# [Task objective]
Search the data below for the word "icon" and report how many lines contain it. Nothing but the number is needed.

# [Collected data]
"""

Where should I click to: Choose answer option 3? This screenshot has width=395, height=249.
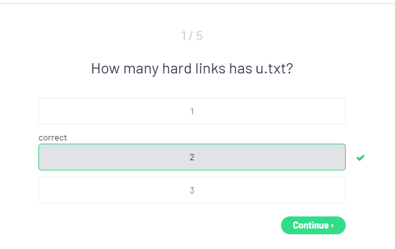pyautogui.click(x=192, y=190)
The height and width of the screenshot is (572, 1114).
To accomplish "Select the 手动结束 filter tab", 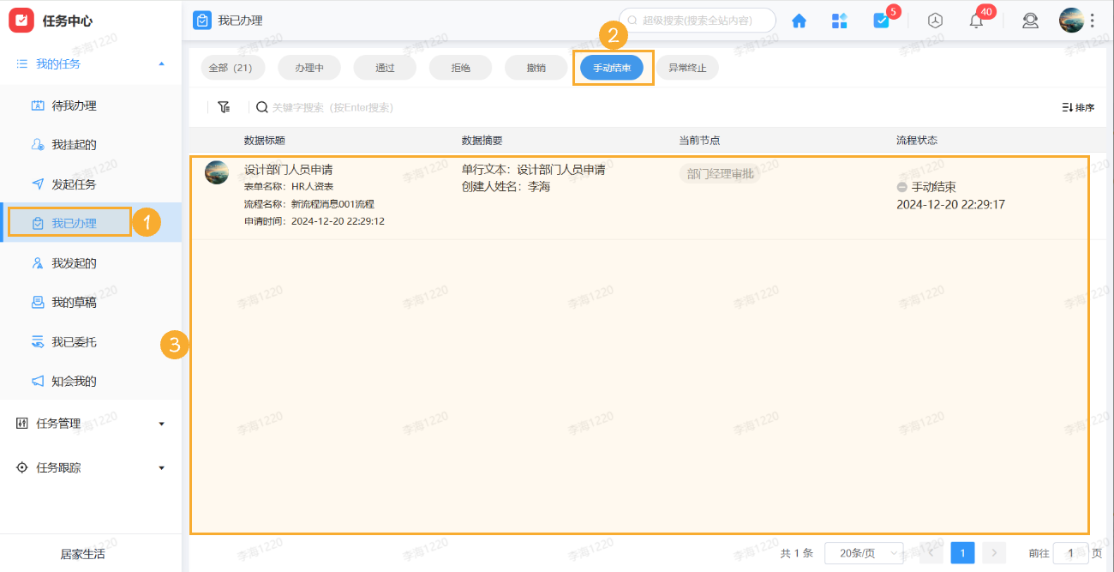I will click(612, 67).
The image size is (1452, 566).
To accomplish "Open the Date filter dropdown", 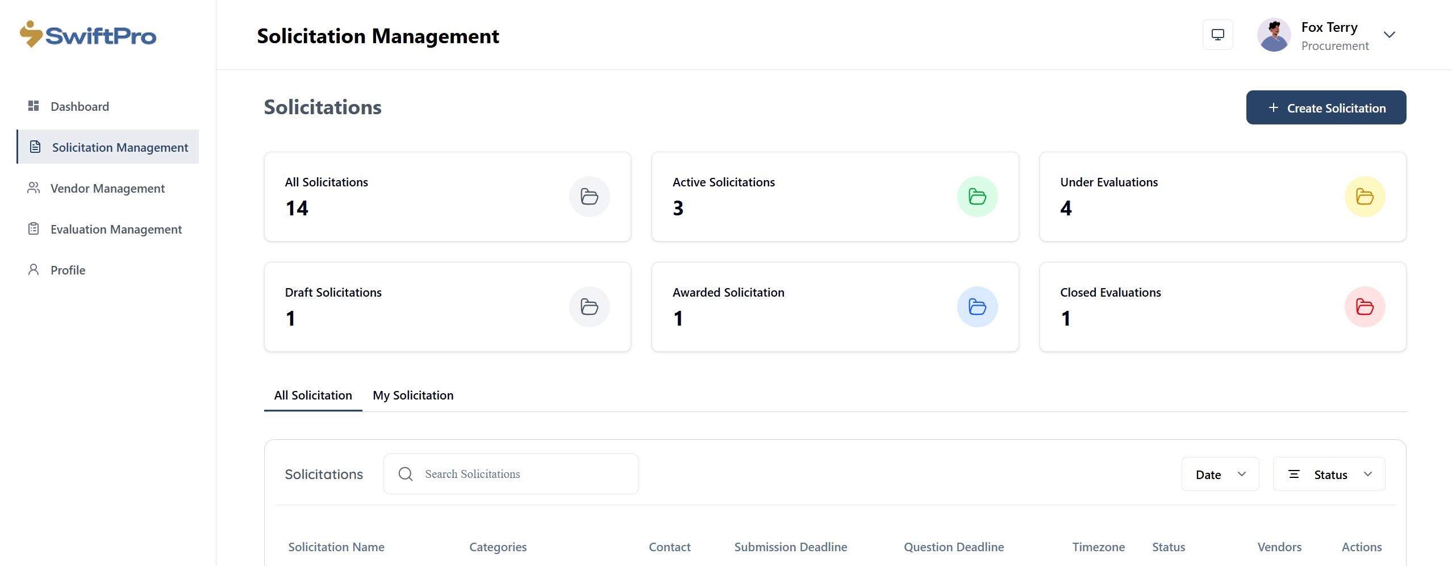I will click(1220, 474).
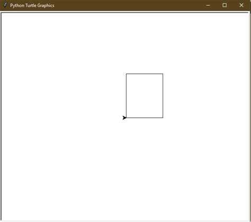Click the middle of the square's bottom edge
251x222 pixels.
[x=145, y=118]
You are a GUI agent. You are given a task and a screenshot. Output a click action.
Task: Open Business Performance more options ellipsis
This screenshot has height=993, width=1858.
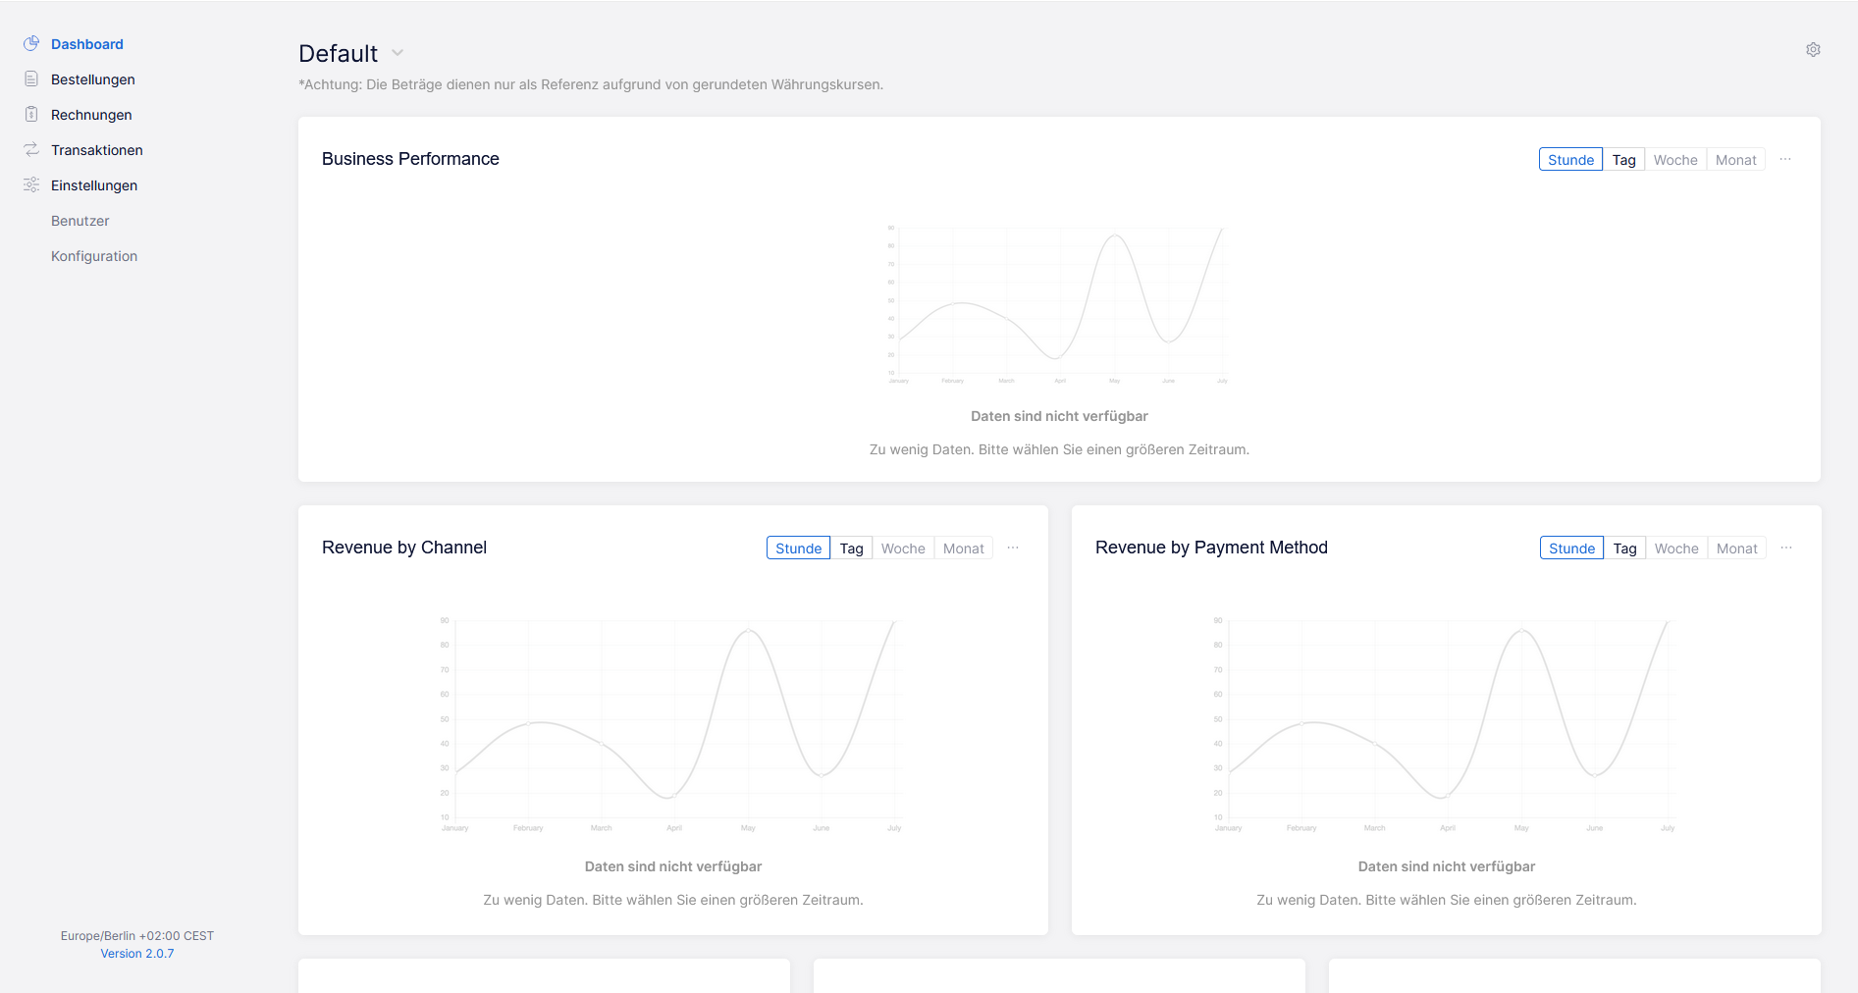coord(1785,160)
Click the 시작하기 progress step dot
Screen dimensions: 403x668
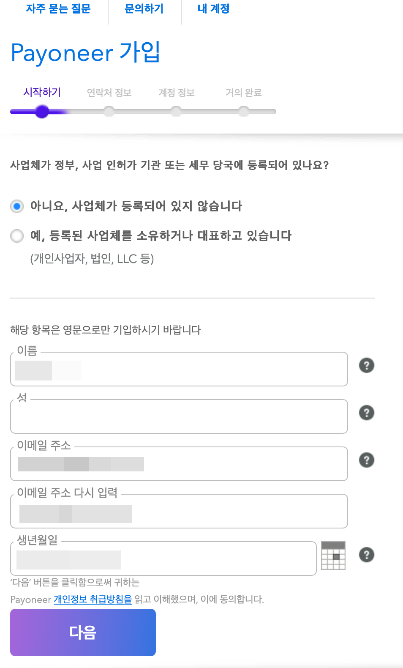click(42, 112)
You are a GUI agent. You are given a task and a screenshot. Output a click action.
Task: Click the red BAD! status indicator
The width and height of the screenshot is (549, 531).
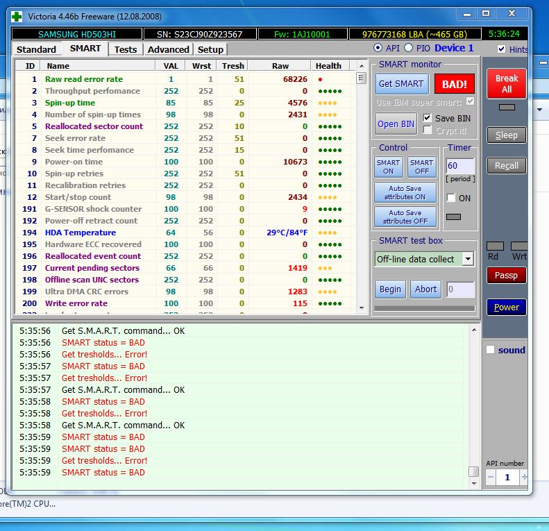point(455,84)
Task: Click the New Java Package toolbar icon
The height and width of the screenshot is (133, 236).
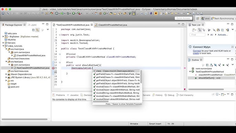Action: [x=100, y=13]
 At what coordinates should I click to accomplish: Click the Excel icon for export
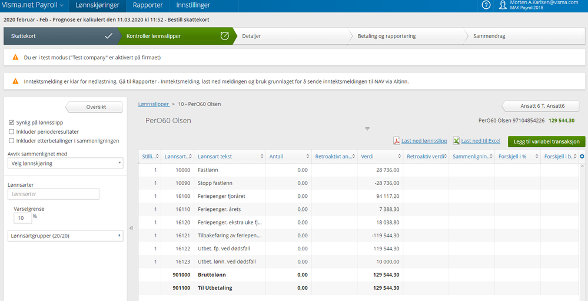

"""

# [Answer to the problem]
2